• TASK DIRECTIONS: Reproduce exactly the line with "Open the Ketonformula.com ad thumbnail" and the lines after it. Stop at the last line of the data and include nothing else.
[[ ENTRIES SHOWN open ]]
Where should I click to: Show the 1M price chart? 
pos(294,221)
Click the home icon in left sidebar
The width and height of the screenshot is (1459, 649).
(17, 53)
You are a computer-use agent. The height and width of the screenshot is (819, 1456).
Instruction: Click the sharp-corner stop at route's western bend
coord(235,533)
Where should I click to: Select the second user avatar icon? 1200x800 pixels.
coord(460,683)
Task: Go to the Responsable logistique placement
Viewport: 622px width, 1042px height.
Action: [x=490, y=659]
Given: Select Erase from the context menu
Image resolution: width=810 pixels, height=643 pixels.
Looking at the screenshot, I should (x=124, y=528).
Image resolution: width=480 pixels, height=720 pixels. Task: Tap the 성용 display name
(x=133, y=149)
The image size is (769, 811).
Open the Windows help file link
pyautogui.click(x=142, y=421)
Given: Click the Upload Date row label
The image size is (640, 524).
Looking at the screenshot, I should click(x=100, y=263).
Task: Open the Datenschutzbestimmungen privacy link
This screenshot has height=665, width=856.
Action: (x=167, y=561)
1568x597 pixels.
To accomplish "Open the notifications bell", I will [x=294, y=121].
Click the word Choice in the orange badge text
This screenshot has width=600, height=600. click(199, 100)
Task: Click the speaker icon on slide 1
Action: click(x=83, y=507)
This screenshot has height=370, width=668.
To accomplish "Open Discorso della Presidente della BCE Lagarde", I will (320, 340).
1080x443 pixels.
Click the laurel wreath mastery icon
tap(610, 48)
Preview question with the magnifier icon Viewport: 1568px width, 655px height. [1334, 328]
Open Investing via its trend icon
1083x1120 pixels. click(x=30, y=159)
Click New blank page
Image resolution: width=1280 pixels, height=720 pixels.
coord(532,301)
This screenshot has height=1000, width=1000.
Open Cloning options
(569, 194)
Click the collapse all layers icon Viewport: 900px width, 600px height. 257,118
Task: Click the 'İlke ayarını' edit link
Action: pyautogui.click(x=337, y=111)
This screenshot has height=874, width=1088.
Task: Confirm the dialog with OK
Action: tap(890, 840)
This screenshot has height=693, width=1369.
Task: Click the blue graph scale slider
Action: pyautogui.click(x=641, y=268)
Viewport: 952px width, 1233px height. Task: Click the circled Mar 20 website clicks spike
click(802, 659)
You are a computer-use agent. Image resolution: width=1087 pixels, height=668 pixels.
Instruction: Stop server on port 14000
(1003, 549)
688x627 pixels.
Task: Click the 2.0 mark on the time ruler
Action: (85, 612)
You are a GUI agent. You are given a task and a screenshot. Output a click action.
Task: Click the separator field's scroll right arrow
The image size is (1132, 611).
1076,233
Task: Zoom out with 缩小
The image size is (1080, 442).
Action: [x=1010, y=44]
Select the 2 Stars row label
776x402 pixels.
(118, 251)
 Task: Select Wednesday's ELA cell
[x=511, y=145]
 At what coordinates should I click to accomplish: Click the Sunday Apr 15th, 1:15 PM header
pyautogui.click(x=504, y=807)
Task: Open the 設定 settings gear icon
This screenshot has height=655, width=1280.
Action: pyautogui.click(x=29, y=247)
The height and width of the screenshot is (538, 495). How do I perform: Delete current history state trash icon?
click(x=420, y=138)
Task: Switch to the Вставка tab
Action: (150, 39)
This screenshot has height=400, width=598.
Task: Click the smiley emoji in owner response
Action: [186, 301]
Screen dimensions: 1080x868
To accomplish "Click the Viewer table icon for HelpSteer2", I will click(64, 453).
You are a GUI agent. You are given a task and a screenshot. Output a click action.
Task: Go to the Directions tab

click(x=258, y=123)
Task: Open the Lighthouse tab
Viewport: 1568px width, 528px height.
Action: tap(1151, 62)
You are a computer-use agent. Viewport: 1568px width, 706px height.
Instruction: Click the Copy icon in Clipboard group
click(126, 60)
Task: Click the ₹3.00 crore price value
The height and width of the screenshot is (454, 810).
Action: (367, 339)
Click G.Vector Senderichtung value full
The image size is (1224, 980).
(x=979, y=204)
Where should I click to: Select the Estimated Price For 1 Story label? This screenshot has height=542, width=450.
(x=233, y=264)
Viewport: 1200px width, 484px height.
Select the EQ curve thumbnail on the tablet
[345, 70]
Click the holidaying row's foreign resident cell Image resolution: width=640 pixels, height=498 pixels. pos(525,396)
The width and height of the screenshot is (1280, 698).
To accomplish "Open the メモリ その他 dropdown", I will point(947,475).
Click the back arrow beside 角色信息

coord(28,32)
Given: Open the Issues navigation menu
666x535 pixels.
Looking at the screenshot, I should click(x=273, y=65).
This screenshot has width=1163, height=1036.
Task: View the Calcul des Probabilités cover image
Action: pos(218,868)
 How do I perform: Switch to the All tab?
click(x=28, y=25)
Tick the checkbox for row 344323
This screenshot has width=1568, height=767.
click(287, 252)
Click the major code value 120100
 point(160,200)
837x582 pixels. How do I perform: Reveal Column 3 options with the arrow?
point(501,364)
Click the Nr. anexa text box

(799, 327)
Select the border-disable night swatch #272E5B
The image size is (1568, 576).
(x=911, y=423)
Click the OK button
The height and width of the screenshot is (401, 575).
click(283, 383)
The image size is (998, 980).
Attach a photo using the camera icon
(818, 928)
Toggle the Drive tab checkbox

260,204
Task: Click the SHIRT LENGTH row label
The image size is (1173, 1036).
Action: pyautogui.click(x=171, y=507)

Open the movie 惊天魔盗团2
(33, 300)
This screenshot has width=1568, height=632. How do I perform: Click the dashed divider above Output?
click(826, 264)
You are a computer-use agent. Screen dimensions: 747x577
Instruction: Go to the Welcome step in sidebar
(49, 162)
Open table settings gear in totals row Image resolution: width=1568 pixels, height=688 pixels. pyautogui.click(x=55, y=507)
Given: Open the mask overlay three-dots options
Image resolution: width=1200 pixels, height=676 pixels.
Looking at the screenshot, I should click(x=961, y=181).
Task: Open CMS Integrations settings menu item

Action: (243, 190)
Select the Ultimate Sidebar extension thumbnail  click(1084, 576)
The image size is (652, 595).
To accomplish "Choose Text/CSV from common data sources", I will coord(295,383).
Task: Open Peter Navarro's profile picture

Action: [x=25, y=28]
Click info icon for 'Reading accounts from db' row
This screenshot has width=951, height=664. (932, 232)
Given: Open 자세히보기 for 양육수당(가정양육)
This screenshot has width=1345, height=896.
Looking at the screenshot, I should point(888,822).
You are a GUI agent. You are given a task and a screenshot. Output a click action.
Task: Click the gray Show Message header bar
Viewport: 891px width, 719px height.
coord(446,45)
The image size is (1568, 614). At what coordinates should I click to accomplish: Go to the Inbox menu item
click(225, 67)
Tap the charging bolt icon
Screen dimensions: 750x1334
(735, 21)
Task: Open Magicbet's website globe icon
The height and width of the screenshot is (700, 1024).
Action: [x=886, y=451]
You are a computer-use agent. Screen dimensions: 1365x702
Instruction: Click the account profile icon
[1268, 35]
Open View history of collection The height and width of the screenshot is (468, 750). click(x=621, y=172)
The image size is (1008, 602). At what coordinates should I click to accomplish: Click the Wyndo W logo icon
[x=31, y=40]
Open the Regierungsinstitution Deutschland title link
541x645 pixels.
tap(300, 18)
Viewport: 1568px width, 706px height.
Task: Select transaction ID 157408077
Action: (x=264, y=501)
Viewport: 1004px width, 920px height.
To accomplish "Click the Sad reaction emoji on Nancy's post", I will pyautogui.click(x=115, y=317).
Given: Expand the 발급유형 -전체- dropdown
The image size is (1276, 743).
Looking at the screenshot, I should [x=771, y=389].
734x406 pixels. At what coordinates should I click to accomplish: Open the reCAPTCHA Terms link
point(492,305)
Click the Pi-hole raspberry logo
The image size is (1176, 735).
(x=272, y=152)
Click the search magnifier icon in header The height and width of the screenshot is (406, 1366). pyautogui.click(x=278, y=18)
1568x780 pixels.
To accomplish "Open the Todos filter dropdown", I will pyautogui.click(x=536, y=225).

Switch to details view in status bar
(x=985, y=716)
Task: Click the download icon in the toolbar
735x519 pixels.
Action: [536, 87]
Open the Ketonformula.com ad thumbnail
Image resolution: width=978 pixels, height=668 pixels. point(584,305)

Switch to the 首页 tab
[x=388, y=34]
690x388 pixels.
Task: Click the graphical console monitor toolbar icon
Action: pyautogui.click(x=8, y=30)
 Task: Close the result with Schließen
[[ ENTRIES SHOWN closed ]]
• ANSWER BELOW:
Open the Ketonformula.com ad thumbnail
Image resolution: width=978 pixels, height=668 pixels. point(584,305)

Switch to the 首页 tab
[x=388, y=34]
690x388 pixels.
Task: Click the graphical console monitor toolbar icon
Action: pyautogui.click(x=8, y=30)
 Task: Close the result with Schließen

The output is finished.